ITEM 1.01.        Entry into a Material Definitive Agreement.

         On October 25, 2006, El Banco Financial Corporation and NBOG
Bancorporation, Inc. mutually agreed to terminate their pending merger
agreement. The parties concluded that receipt of regulatory approval would not
be forthcoming on a timely enough basis to satisfy each side's business
requirements. Under the terms of a termination agreement, both parties agreed to
release any claims they may have against the other and that no termination fee
would be paid by either party.

         The foregoing description of the Termination Agreement does not purport
to be complete and is qualified in its entirety by reference to the full text of
the Agreement filed as Exhibit 10.1 hereto.

ITEM 1.02.        Termination of a Material Definitive Agreement.

         On October 25, 2006, El Banco Financial Corporation and NBOG
Bancorporation, Inc. mutually agreed to terminate their pending merger
agreement. The parties concluded that receipt of regulatory approval would not
be forthcoming on a timely enough basis to satisfy each side's business
requirements. Under the terms of a termination agreement, both parties agreed to
release any claims they may have against the other and that no termination fee
would be paid by either party.

         The foregoing description of the Termination Agreement does not purport
to be complete and is qualified in its entirety by reference to the full text of
the Agreement filed as Exhibit 10.1 hereto.

ITEM 5.02.        Appointment of Principal Officer.

         On October 25, 2006, Allen Smith, was named President of The National
Bank of Gainesville and principal executive officer of NBOG Bancorporation, Inc.
Prior to this appointment, Mr. Smith had served as a consultant to the Company
and its Board of Directors. Mr. Smith has also previously served as Interim
Chief Executive and Financial Officer of the Company. Pursuant to the terms of
the consulting arrangement with the Company, Mr. Smith will continue to be paid
$125 per hour for his services.

         The Company's officers, and the businesses and other organizations with
which they are associated, from time to time may have banking transactions in
the ordinary course of business with the Bank and the Company. The Bank's policy
is that any loans or other commitments to those persons or entities be made in
accordance with applicable law and on substantially the same terms, including
interest rates and collateral, as those prevailing at the time for comparable
transactions with other persons or entities of similar standing. All
transactions with affiliates must be on terms no less favorable than could be
obtained from an unaffiliated third party and must be approved by a majority of
directors including a majority of disinterested directors.

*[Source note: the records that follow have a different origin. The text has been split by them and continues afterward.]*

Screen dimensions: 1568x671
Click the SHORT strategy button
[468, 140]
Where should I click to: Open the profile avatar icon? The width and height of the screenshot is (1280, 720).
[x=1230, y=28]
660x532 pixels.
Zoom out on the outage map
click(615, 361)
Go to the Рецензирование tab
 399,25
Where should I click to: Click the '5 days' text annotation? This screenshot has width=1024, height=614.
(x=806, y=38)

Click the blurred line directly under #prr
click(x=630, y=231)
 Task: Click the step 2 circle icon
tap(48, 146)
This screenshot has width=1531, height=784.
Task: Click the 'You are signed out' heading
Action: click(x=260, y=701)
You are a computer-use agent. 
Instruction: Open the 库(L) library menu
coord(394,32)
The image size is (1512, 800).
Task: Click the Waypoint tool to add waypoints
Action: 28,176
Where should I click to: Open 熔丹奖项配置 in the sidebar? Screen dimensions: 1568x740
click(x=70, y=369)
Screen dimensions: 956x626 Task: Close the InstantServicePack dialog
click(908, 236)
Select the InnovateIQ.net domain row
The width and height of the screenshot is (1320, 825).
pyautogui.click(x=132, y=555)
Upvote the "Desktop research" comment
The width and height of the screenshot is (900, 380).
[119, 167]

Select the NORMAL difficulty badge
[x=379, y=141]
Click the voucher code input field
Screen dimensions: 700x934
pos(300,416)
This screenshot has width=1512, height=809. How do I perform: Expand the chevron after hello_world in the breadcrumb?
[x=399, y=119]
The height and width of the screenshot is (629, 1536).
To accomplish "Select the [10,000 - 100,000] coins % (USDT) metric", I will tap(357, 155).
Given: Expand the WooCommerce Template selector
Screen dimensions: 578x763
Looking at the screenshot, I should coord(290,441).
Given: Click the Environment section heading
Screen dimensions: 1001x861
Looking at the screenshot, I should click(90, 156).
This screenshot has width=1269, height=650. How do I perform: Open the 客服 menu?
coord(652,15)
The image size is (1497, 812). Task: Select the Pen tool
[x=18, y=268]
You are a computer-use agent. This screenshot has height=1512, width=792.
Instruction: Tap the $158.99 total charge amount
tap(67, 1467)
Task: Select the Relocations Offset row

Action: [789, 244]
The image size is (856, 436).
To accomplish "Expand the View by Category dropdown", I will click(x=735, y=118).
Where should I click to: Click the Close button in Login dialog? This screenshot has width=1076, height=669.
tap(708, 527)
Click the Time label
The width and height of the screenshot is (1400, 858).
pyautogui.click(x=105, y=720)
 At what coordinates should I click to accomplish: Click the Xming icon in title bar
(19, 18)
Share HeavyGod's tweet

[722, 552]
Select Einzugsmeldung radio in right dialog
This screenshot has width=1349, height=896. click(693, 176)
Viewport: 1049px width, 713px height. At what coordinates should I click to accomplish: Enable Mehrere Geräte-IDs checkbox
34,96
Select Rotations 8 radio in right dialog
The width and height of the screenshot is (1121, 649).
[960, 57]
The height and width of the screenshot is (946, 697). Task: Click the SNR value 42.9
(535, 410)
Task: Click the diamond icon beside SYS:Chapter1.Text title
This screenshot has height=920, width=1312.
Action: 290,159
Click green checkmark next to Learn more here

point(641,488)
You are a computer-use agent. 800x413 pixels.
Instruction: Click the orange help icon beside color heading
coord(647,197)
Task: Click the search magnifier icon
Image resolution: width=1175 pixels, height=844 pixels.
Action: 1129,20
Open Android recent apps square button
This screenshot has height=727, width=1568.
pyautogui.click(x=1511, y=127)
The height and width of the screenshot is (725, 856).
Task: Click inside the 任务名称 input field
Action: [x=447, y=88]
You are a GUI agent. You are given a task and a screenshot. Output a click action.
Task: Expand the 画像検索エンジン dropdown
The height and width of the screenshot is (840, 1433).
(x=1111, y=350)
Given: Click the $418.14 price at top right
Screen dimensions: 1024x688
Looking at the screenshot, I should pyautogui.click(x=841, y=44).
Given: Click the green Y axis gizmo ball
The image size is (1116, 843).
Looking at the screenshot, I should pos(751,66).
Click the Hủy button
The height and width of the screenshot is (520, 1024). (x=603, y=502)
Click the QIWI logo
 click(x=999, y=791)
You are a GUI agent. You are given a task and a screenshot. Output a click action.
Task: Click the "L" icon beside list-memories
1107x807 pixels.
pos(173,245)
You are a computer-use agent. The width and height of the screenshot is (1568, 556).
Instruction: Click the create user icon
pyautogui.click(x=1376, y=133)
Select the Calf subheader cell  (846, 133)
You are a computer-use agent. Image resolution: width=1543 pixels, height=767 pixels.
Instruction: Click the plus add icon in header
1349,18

         In addition, each loan by the Bank to any officer, director or
controlling person of the Bank or any of its affiliates may be made only in
compliance with the following conditions:



     The loan:

         o    must be evidenced by a promissory note naming the Bank as payee
              and must contain an annual percentage rate which is reasonably
              comparable to that normally charged to non-affiliates by other
              commercial lenders for similar loans made in the Bank's locale;

         o    must be repaid according to appropriate amortization schedules and
              contain default provisions comparable to those normally used by
              other commercial lenders for similar loans made to non-affiliates
              in the Bank's locale;

         o    must be made only if credit reports and financial statements, or
              other reasonable investigation appropriate in light of the nature
              and terms of the loan and which meet the loan policies normally
              used by other commercial lenders for similar loans made to
              non-affiliates in the Bank's locale, show the loan to be
              collectible and the borrower a satisfactory credit risk; and

         o    the purpose of the loan and the disbursement of proceeds are
              reviewed and monitored in a manner comparable to that normally
              used by other commercial lenders for similar loans made in the
              Bank's locale.

ITEM 7.01.        Regulation FD Disclosure.

         Information is being furnished in Exhibit 99.1 with respect to a letter
to be mailed to shareholders of NBOG Bancorporation, Inc. beginning October 26,
2006.

ITEM 9.01.        Financial Statements and Exhibits.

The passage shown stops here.